In my canned amount of time on this particular Saturday morning—I told Mark I’d be home by 2 p.m.—I’m going on a trail run. I’m starting at a trailhead I know well and picking an alpine lake on the map. It’s a lake I’ve never been to, a route I’ve never taken.

But the little outline of Woodland Lake looks good on my map, and the topography of the trail route shows undulated hills and a twisty trail, plus a couple river crossings via bridges. (I wouldn’t have to forge my way across with teammates, hoping one of us doesn’t get tripped downstream, like in those long-ago adventure races.)

I start running, pass a few hikers, and take note of the bright yellow fall leaves. It’s a beautiful day. I take a turn toward the lake, I think, but wonder: Am I going the right way? I reference my map and do a bit of navigating. “I should be on the north side of that ridgeline.” Check.

I keep running. I don’t see anyone for a while, but I start sensing movement in the woods. It’s mostly chipmunks, but my often-paranoid mind considers that the moving objects in my peripheral vision could be bears. Or mountain lions. I think of the irony. I just wrote a trail running book called Trailhead: The Dirt on All Things Trail Running with a chapter on safety; specifically, what to do when encountering predators on the trail. I think of a newspaper headline for tomorrow: “Local ‘Trailhead’ author dies of bear attack on trail run.” (I always worry I’ll die of irony.)

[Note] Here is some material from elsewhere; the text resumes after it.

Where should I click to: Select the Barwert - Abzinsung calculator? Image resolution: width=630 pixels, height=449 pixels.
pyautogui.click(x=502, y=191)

Getting to the lake is taking longer than I thought, and I’m heeding my book’s advice: Sing to yourself to let animals know you’re there. In my head? For obvious reasons, Debbie Gibson’s “I Think We’re Alone Now,” a ridiculous song to sing in any other situation but this one. I sing some Cat Stevens, “Miles From Nowhere” (my go-to tune from my adventure racing days). I sing some of my 8-year-old’s current favorite song, “Rude.” But it’s mostly Debbie Gibson, and I’m glad I’m alone because I’m embarrassed I’m singing it.

Running to a remote lake on a trail through the woods can offer a vital spark of energy that can put everyday life in perspective. Photo: Mark Eller

One more small hill and there it is: Woodland Lake. Success! I do what I always do when I reach an alpine lake—either jump in or splash it on my face. I choose the latter, and scoop the water in my hands and cover my face and the back of my neck. Ah, cold mountain liquid! I take a moment to revel in the beauty.

When I turn around to retrace my steps to the trailhead, I have a little skip in my step. And when I get to my car, after 10 slow, gorgeous, solitary miles on foot, I’m supremely satisfied with my dose of adventure, however small compared to my old life. I got what I needed on this day. Soul fed.